An expansion in Grants Pass failed and a bill that would have legalized betting on college sports died—but so did a tribal bill seeking a task force on gambling.

Oregon’s contentious gambling industry is inching toward a comprehensive discussion of how three players—the state-owned Oregon Lottery; the state’s nine federally recognized Indigenous tribes; and a plethora of private interests—will split the wagering pie.

The tribes went into the February legislative session pushing a bill that would have halted all expansion pending a sit-down at which all three groups could discuss what’s possible in the future and who should benefit from it.

As WW previously reported, while that bill was pending, the Oregon Department of Justice opined that the proposed inclusion of 225 gambling terminals at the horse-racing track in Grants Pass would violate the Oregon Constitution’s prohibition of off-reservation casinos.

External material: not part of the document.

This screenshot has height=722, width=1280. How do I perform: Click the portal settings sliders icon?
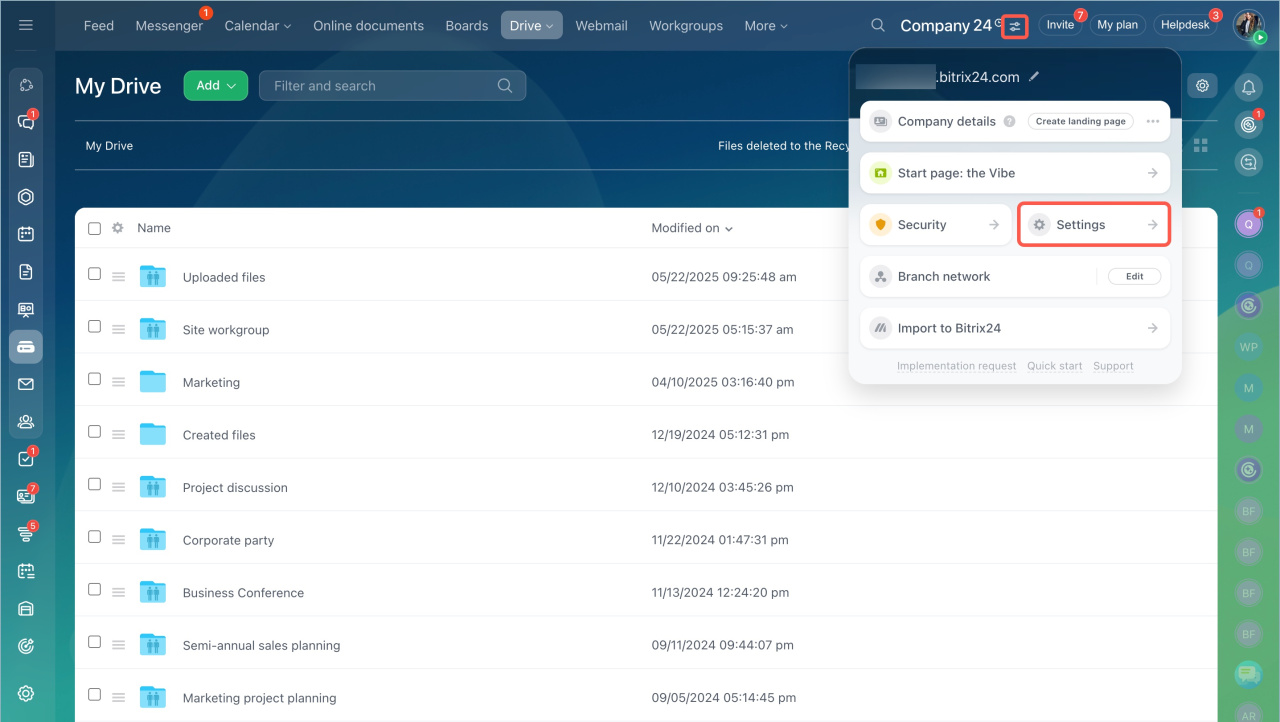(1015, 26)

And a bill that would have legalized betting on Oregon college sporting events died without a floor vote.

Five tribes pointedly opposed that bill, which was sponsored by just one lawmaker: Senate President Peter Courtney (D-Salem).

Those two outcomes softened the blow to the tribes of seeing their request for a comprehensive discussion fail again, as it did during the 2021 regular session.

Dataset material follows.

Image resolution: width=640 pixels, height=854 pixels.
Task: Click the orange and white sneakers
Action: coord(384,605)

But a week after this year’s short session ended March 4, five tribes—the Cow Creek, Grand Ronde, Klamath, Umatilla and the Confederated Tribes of Coos, Lower Umpqua and Siuslaw—wrote to Courtney and House Speaker Dan Rayfield (D-Corvallis).

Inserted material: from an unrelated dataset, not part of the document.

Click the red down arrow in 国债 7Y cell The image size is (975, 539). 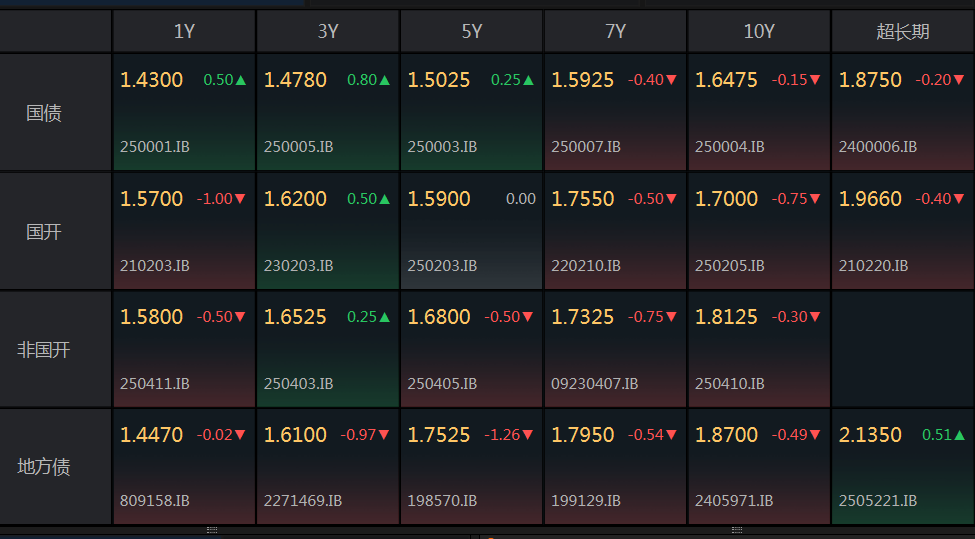671,80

“We are writing to request a meeting with you in the spirit of our government-to-government relationship regarding our continued request for the state of Oregon to convene a special Joint Committee on Gambling,” tribal leaders wrote.

“It has been more than 25 years since the state has led a comprehensive review of the state-gambling regulatory structure. Another examination is long overdue and necessary given the evolution of technology in gambling and the constant pressures to expand state government-sponsored and private gambling in Oregon.”

Courtney’s chief of staff, Lisa Taylor, says the Senate president is ready to talk. “Our office is setting up a meeting between Sen. Courtney and the tribes,” Taylor says.

Danny Moran, a spokesman for Rayfield, says the new speaker also looks forward to making progress on the issue.

“Speaker Rayfield committed to establish a joint committee on gambling weeks ago, and his office has been in contact with Tribal members to plan next steps,” Moran says. “He shares concerns about the expansion of gambling options in the state and the impact it will have on the Tribes.”